Patience, among spirits, was not a virtue, it was a simple trait that could be as troublesome for the humans that dealt with it as it was intuitive for nature. They could rush or they could wait, time was a human concept.

At the least, in this instance, it meant Samaire was free to recover her poise (inasmuch as she was able) without prompting or annoyance. Though the nymph’s stare never wavered, neither did her interest in the answer. So, when it finally came, as jumbled as might be expected of a human’s clumsy tongue, she listened. Beside her, Matiir lay still, head on his arm, eyes rolled upwards to watch the distress on the human who had kept him and fed him. He did not know enough to be glad of her tears. He would not have understood why he should be, besides, salt water was not for drinking, and every other human who made such noises only brought trouble for him.

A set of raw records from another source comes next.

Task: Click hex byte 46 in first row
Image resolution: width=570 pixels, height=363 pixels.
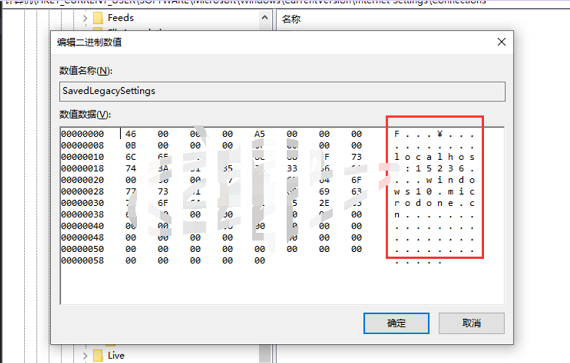Action: tap(131, 134)
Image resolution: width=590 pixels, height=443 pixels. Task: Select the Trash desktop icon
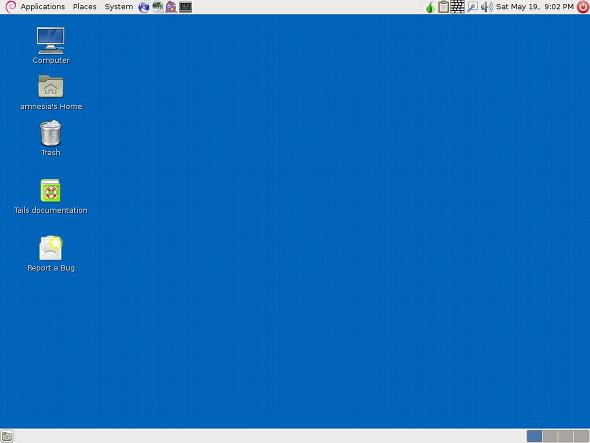pyautogui.click(x=50, y=138)
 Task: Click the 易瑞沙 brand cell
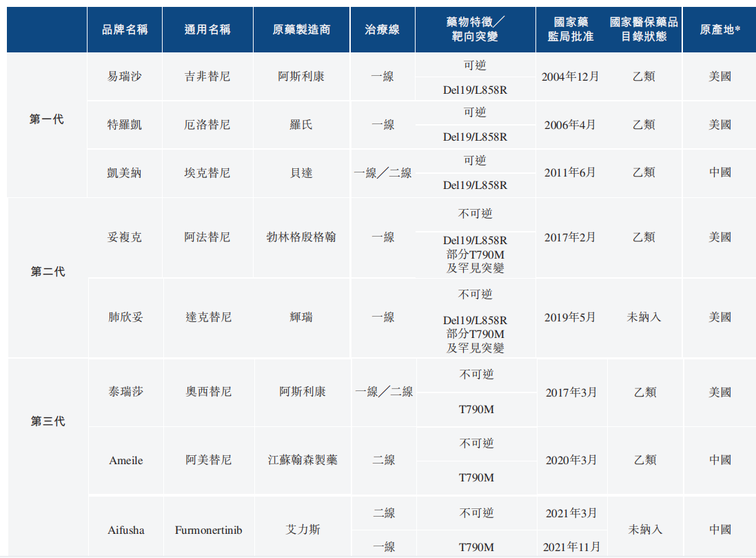click(125, 77)
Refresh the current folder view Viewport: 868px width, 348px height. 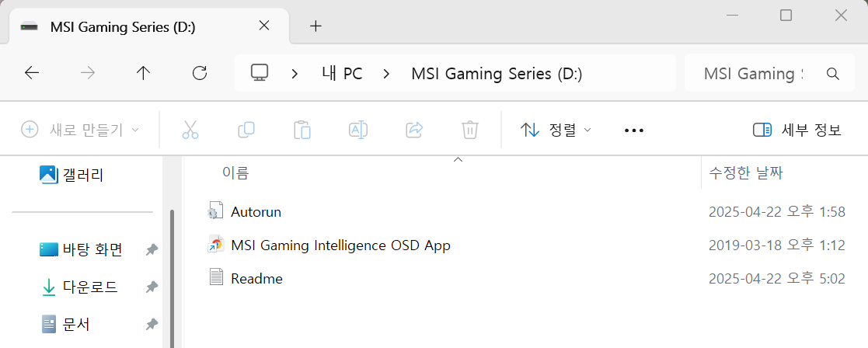click(199, 73)
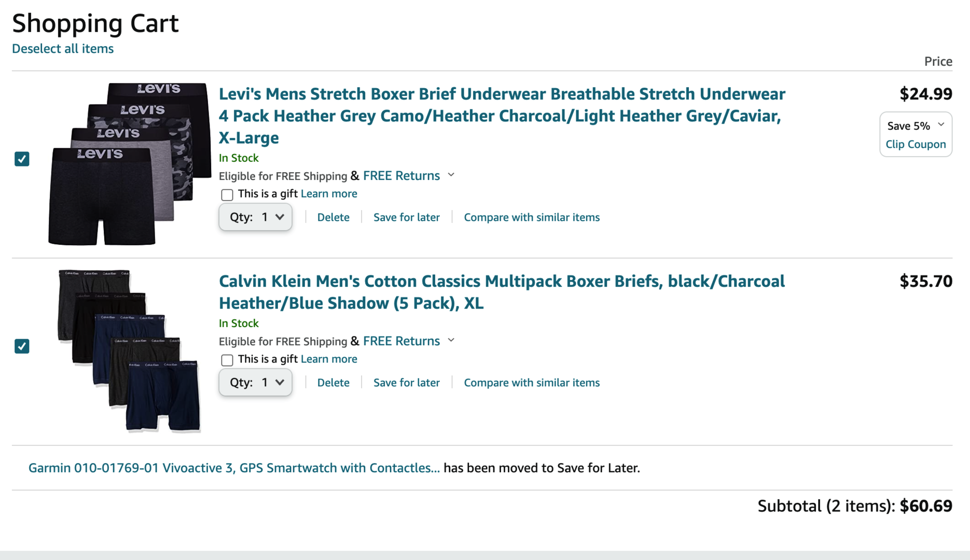Compare Levi's item with similar items
Image resolution: width=970 pixels, height=560 pixels.
[x=532, y=217]
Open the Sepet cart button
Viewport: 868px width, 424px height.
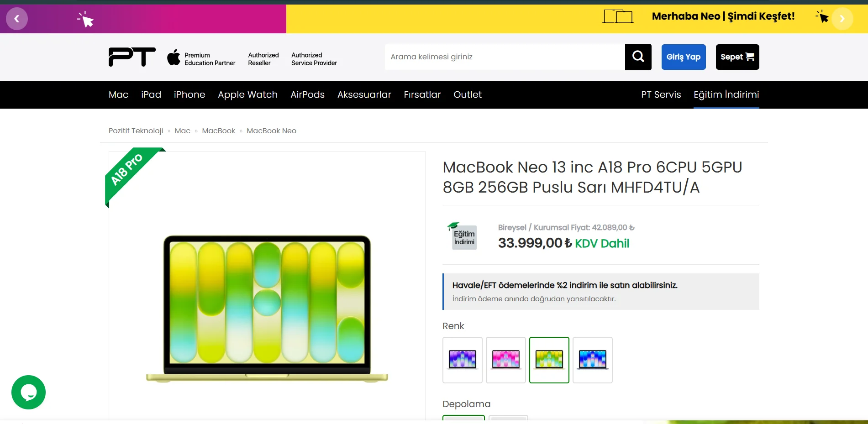(737, 57)
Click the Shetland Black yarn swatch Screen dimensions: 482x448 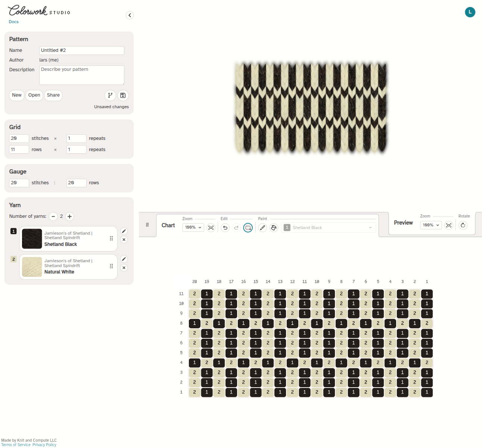32,239
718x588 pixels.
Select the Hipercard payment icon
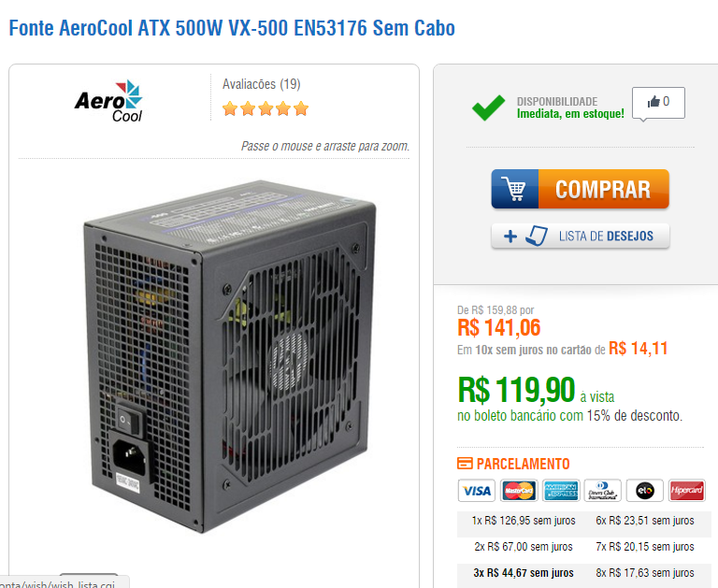[687, 491]
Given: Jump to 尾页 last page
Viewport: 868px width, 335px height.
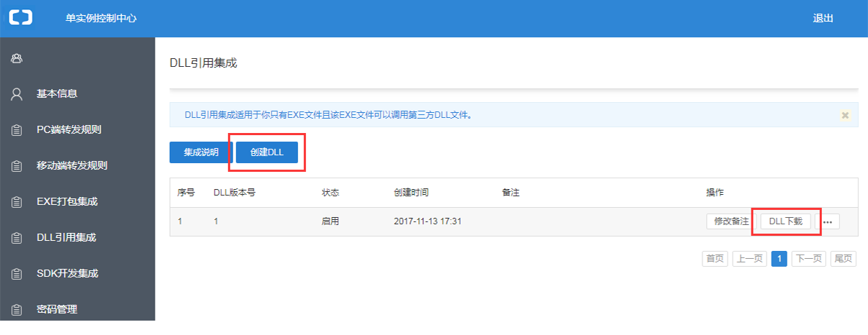Looking at the screenshot, I should 843,259.
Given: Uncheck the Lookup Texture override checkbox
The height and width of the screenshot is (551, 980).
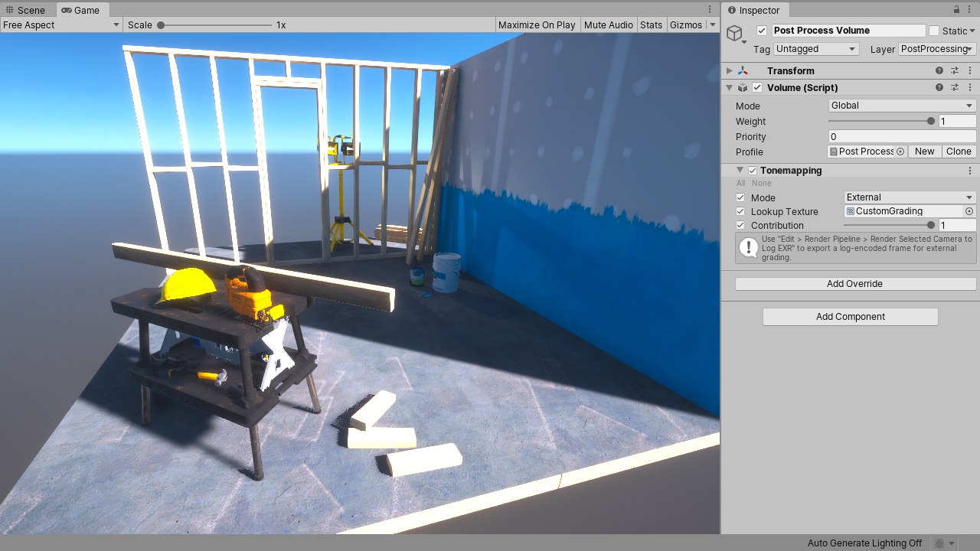Looking at the screenshot, I should 740,211.
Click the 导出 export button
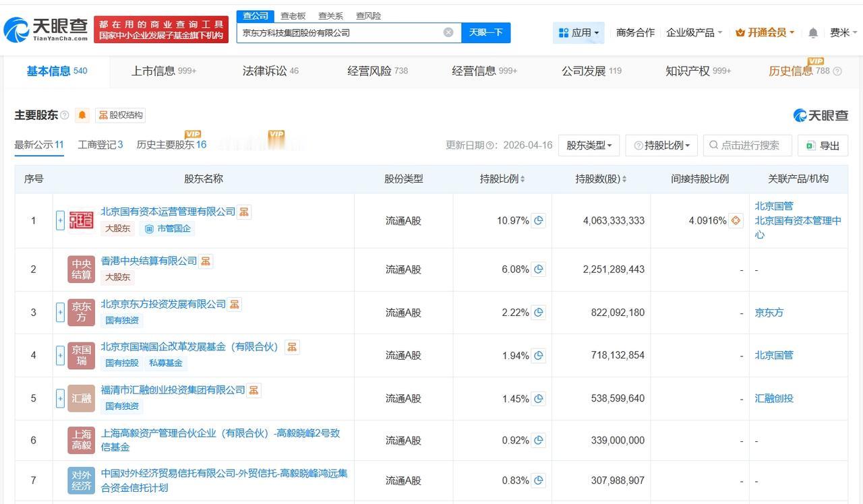The image size is (863, 504). tap(823, 146)
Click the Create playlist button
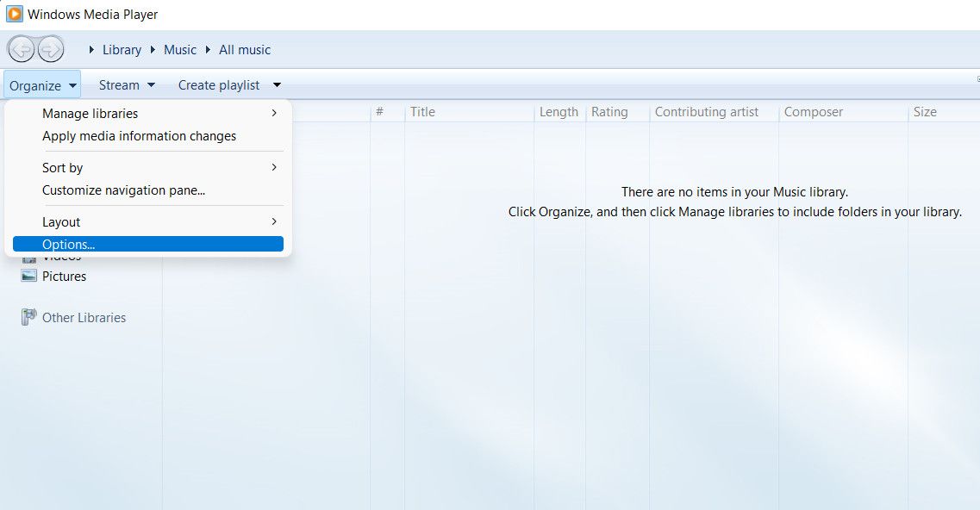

When she finally spoke again, still in the language he understood, the youth raised his head and grumbled in the back of his throat. His understanding was instinct, not knowledge, so he could not piece together her scattered words as well as the nymph did, though she did not know the words that came next any more than he did. And together, they studied the human’s desperation as her voice lost all hesitation and became emotion. Enough, without known words, to resonate even with the nymph, whose head tilted slowly, before she nodded. Decision made.

<When you leave, little human, these chains will remain to rust.> She would be sure of it. <The wilds should not be bound. I will give you this one favour for your tale.> Even as she spoke, she was fading, back into the trees that shaped her being, but Samaire’s words had worried her, and Matiir’s distant recognition of trouble, even if he wasn’t sure which she meant, whether from before or after they’d met, it was enough to tell her things were moving where they shouldn’t. So, the wind and the leaves still shaped her words even after she was gone. <Family shares blood among his own, offer him the same and you will need no chains.>

But she would not be leaving with the metal ones she and Matiir had carried between them until now, even had she felt no obligation to obey the nymph’s order. As she’d sunk into the tree around which the chain had been wrapped, so too did the chain, disappearing beneath the bark. If Samaire wanted to bring the man-thing with her, she would either have to let him loose, or carve through the trunk.

Matiir, for whom nothing had changed, merely fell onto his side with a huff of disappointment. Trees were better company than humans.